PASSAGE SHOWN
How to Radically Embrace Meaning Even When Secular Materialism is in the Water
Stop submitting to a worldview that leaves you spiritually paralyzed.

Do you know the easiest way to control a population?
Tell them life is meaningless and random. Get them to believe we are headed pointlessly toward chaos and destruction.
The narrative goes something like this: humanity entered planet earth pointlessly, and it will destroy it pointlessly. Your body is a ticking time bomb. At any moment, you could awaken with a lump on your neck, and your “only option” will be to “fight” a war against your body.
The free-floating notion that we’re condemned to meaninglessness or a sudden onslaught of brutish random suffering is a convenient fiction that keeps the populace desperate for outside authority.
Why? A fearful population without a backbone of meaning is a population that is easy to control.
The solution lies in radically embracing your power to author your own fate. You do this by trusting that every experience, no matter how small, is meaningful, influences the cosmos, and serves as an invitation to higher levels of self-understanding and reunion.
“Everything can be taken from a man but one thing: the last of the human freedoms — to choose one’s attitude in any given set of circumstances, to choose one’s own way.” — Viktor Frankl
Pointlessness is a seductive but dead weight
The term secular materialism refers to the reductionist attitude that says only that which is objectively measurable and definable can be understood to be real.
From this perspective, the world consists of resources to be exploited. I call it the Cult of Pointlessness because it leads people to act as if the earth is dead and mute, and experiences are random accidents of circumstances.
Alan Watts conveys this perspective in Does It Matter? Essays on Man’s Relation to Materiality:
“According to this view, the universe is a mindless mechanism and man a sort of accidental microorganism infesting a minute globular rock that revolves about an unimportant star on the outer fringe of one of the minor galaxies.”

This mechanistic standpoint serves global systems, such as pharmaceutical medicine. If people believe life and death and suffering happens mechanistically or as consequences of random luck, they believe they have no choice but to accept the closest available solutions.
From this standpoint, people unquestionably accept impersonal and un-nuanced quick fixes for their problems.
One sacrament of the Cult of Pointlessness is the medicalization of psychological struggle. If you’re feeling anxiety or sadness, it has become taboo to consider that maybe these emotions are trustworthy and indicators of an imbalanced or misaligned life.
But the Cult of Pointlessness says oh no no no honey, the problem is chemical. (In other words, the problem is YOU and your faulty, tricky, neurotransmitters!) You’re suffering with a one-dimensional, chemical problem, so you should fix it with a chemical solution, and carry on life as you ordinarily would.

Saved data entries

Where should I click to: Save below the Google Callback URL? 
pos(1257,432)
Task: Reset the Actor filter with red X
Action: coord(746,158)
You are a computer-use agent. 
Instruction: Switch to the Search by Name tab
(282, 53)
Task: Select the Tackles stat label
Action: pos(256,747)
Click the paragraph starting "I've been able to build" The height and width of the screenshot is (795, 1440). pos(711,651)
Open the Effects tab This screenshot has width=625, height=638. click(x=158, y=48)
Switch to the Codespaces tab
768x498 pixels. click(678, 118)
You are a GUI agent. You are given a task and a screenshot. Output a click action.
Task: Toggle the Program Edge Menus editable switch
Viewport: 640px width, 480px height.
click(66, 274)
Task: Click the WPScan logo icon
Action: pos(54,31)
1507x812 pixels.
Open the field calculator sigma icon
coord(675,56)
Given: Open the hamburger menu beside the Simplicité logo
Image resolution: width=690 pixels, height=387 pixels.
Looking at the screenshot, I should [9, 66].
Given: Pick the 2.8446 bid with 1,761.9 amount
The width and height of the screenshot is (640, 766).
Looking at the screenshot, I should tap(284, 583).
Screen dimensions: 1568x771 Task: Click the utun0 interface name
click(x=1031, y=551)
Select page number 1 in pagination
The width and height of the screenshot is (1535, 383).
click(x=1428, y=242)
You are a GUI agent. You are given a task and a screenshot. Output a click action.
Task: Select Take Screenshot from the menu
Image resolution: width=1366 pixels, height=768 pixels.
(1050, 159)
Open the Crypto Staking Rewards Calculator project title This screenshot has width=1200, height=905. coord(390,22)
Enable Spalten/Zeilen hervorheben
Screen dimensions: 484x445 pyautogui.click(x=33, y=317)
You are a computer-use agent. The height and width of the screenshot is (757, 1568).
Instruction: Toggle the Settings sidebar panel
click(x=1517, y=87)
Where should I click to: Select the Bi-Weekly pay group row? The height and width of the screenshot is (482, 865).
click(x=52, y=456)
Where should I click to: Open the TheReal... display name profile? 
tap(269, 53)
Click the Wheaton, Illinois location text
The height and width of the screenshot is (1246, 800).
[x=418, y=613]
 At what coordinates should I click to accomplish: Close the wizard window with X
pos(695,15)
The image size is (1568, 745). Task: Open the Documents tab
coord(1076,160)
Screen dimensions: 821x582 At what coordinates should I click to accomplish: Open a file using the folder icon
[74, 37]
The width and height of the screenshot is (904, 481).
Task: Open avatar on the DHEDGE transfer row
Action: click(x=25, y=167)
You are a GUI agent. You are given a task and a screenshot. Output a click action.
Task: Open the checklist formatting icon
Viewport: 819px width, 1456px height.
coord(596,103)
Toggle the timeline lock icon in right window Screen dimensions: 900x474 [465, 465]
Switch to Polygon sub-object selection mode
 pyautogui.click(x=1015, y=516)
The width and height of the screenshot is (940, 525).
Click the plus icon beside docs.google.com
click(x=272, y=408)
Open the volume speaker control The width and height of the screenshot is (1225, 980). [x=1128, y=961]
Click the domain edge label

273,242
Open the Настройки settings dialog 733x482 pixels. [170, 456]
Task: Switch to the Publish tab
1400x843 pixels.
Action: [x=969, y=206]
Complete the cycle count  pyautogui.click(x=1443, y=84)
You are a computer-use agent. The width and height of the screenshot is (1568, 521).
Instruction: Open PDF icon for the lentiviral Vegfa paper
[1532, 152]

EXERCISE REQUIREMENTS
[a] Copy word for word the part of the essay on secular materialism starting at "Tell them life" and ending at "against your body.".
[b] Carry on the essay about secular materialism and the Cult of Pointlessness from where it stops.

RESULTS
[a]
Tell them life is meaningless and random. Get them to believe we are headed pointlessly toward chaos and destruction.
The narrative goes something like this: humanity entered planet earth pointlessly, and it will destroy it pointlessly. Your body is a ticking time bomb. At any moment, you could awaken with a lump on your neck, and your “only option” will be to “fight” a war against your body.

[b]
After all, if there’s a technological fix, why suffer? Why engage in the hard work of transforming your life?
Repeat after me: our bodies and brains are error-prone, life is chaotic and pointless, and our precious egos are helpless against a big, bad world.
All we can do is cling to Expert opinion, “fight” or “manage” our symptoms and try to stay alive until death works its teeth into the flawed, error-prone meat sacks we call bodies. In the grip of this narrative, we’ll accept anything if it will end our suffering.
Why you should plunge the God-shaped hole in your life
Members of the Cult of Pointlessness mistake spirituality as a pursuit for bedtime stories that provide comfort in a bleak world.
But the Cult of Pointlessness tends to just replace God with the brutality and randomness of nature, a perspective showcased in the materialist’s favorite mantra: “life is nasty, brutish, and short.”
In this way, both perspectives urge people to take a passive stance where they’re either directed by the will of a god or by the impersonal brutality of a world out of their control.
We can trace back a great deal of this confusion from our collective turn away from religious principles and toward a mechanical view of reality.
In the 19th century, Nietzsche wrote about the death of God, a sign of the lost role of religion in Western culture. He predicted this death would be the source of collective turmoil because so much of our way of thinking contains religious elements we’re not fully conscious of.
Though he saw this death as holding a degree of opportunity, he also saw the potential for a descent into chaos. Religion was an anchor and source of guidance for thousands of years. Without it, people would struggle to be their own anchors.
Psychoanalyst Carl Jung agreed: that we don’t thrive as our own anchors or moral directors because we don’t know ourselves as well as we think we do. Most people only identify with a fraction of their entire psyche, their ego.
But the psyche consists of both our personal and collective unconscious. Myths and religious frameworks help us build bridges between the conscious and unconscious minds, which can serve to liberate us from self-sabotage, confusion, and nihilism.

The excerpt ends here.